Ogham is known to Celtic scholars primarily as the vehicle for the earliest evidence for the Irish language. Celticists tend, however, to have a low opinion of the script itself, typically dismissing it as ‘cumbersome’, ‘crude’, and ‘strange’. This is a misapprehension. Viewed in the wider context of historical writing systems, ogham is, in fact, something of a marvel: a radical departure from the scripts which inspired it, brilliant in its practical simplicity, yet intellectually sophisticated.

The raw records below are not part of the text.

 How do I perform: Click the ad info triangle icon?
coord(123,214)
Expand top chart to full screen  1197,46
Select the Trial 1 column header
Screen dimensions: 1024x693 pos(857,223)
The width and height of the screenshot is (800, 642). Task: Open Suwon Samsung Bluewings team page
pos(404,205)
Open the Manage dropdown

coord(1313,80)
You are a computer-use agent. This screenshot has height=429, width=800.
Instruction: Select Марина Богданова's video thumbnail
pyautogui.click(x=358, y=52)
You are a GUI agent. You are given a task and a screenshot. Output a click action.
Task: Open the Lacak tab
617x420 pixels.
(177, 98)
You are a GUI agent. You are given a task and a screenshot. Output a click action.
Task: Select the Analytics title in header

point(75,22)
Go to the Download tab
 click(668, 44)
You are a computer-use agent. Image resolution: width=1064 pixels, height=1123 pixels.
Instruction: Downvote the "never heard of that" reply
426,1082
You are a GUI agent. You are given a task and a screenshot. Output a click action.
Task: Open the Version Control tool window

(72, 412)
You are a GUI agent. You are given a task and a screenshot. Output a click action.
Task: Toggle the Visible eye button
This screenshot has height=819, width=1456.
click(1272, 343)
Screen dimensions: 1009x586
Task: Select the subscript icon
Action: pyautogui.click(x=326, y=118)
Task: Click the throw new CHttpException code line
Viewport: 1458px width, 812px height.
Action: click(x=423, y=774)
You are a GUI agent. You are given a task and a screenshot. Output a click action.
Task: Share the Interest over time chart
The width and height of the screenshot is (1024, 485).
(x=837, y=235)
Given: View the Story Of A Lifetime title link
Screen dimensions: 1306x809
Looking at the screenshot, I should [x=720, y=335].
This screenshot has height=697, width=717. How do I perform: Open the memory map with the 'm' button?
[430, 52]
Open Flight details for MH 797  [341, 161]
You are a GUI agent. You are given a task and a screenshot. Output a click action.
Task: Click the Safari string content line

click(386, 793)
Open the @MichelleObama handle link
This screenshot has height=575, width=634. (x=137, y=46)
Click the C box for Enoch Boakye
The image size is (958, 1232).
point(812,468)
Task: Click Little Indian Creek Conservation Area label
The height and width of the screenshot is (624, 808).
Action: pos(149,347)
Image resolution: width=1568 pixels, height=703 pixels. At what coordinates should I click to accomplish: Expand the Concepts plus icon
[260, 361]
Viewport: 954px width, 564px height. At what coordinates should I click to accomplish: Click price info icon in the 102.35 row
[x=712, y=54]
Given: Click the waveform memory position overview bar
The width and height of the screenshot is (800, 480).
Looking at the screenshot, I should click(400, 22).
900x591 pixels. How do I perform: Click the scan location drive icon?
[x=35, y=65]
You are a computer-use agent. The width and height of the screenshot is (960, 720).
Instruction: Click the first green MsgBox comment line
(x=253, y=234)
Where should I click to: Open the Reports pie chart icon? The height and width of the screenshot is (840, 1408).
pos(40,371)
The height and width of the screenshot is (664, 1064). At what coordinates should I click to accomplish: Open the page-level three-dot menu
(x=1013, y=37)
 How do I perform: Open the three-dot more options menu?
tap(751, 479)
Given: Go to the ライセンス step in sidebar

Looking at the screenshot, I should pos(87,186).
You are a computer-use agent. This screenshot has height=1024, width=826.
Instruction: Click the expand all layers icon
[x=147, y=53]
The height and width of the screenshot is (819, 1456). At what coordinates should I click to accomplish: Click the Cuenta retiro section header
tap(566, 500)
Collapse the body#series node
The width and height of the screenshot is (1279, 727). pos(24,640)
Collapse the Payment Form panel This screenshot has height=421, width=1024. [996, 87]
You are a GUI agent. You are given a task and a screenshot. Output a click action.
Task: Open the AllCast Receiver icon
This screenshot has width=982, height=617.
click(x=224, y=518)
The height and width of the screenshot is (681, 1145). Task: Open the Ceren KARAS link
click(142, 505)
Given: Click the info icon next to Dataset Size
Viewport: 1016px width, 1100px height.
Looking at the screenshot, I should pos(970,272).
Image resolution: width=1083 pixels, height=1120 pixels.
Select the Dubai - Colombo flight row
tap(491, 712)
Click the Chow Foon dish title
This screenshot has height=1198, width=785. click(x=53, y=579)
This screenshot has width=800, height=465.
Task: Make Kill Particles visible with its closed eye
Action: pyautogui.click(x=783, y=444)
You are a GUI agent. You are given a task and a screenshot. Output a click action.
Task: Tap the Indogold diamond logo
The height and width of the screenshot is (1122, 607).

The ingeniousness of ogham becomes evident when we widen our gaze beyond the fifth-, sixth- and seventh-century monumental stone pillars which dominate the archaeological record, and take in the script’s diverse applications throughout its entire period of use, starting perhaps as early as the second or third century AD (the ‘prehistory’ of ogham) and continuing to the dawn of antiquarian interest in the eighteenth century. This requires critical attention to the too-often overlooked examples found on diverse media other than stone, in and beyond Ireland, and to the various references to ogham inscriptions in early Irish literature. It also requires an appreciation that to write and read ogham was not an abstract process but an embodied experience.

From these perspectives it becomes easier to gain traction on some fundamental questions which have hitherto remained unanswered: Why was ogham invented? What was it used for? How widespread was ogham literacy? Why does the script look the way it does? Why does it read vertically? Why is the order of the letters so different from the standard alphabet? The result is a new appreciation of just how special is ‘virgular quinquecostate ogham writing’ (James Joyce Ulysses ch 17.771-3).

Katherine Forsyth

Katherine Forsyth

Cafodd Katherine Forsyth ei magu yng ngogledd-ddwyrain yr Alban lle y cafodd ei chyfareddu gan drigolion yr ardal yn yr oesoedd canol cynnar – y Pictiaid – a chan eu cerfluniau carreg rhyfeddol. Ymrodd ymhellach i’r diddordeb hwn ym Mhrifysgol Caergrawnt (yr Adran Eingl-Sacsoneg, Norseg a Chelteg) ac yna ym Mhrifysgol Harvard lle yr enillodd radd PhD mewn Ieithoedd a Llenyddiaethau Celtaidd am draethawd ar arysgrifau Ogam yr Alban. Ar ôl bod yn ysgolor Rhŷs yng Ngholeg yr Iesu, Rhydychen, ac yn gymrawd ymchwil yng Ngholeg Santes Hilda, Rhydychen, a Choleg Prifysgol Llundain, symudodd i Adran Gelteg a Gaeleg Prifysgol Glasgow lle y bu’n dysgu er 1998. Mae Katherine wedi cyhoeddi ar amryfal agweddau yn ymwneud â’r Pictiaid ac ar gerflunwaith ac arysgrifau yn yr Alban ac Iwerddon, a hynny ar sail gwaith maes yno ynghyd ag ar Ynys Manaw ac yn Llydaw. Mae ei hymchwil yn ymdrin â thestunau fel rhan o ddiwylliant materol ac ysgrifennu fel gweithred gymdeithasol a diwylliannol. Mae ganddi ddiddordeb neilltuol yn nharddiad a datblygiad yr wyddor ogam ac yn system symbolau’r Pictiaid. Yn 2008 cyhoeddodd Studies on the Book of Deer, a oedd yn ffrwyth prosiect ymchwil cydweithredol eang ar y llawysgrif hynaf hon o dir mawr yr Alban. Mae hefyd wedi cyhoeddi astudiaethau rhyngddisgyblaethol o gemau bwrdd Celtaidd. Dros y blynyddoedd mae Katherine wedi bod yn ymgynghorydd academaidd mewn perthynas ag arddangos cerflunwaith o’r oesoedd canol cynnar mewn nifer o safleoedd, gan gynnwys Iona, ac mae wedi cydweithio ag artistiaid cyfoes sy’n dymuno dehongli celf hynafol yr Alban. Mae’n gyn-gadeirydd Pwyllgor Cenedlaethol Cerrig Nadd yr Alban, ac ar hyn o bryd mae’n arwain prosiect o’r enw Spoken Here: Mapping Gaelic Glasgow, sy’n ymwneud â’r cyhoedd ac yn archwilio treftadaeth Aeleg y ddinas. Mae hefyd, er 2016, wedi bod yn Gyfarwyddwraig Canolfan Hyfforddiant Doethuriaethol yr AHRC mewn Ieithoedd Celtaidd.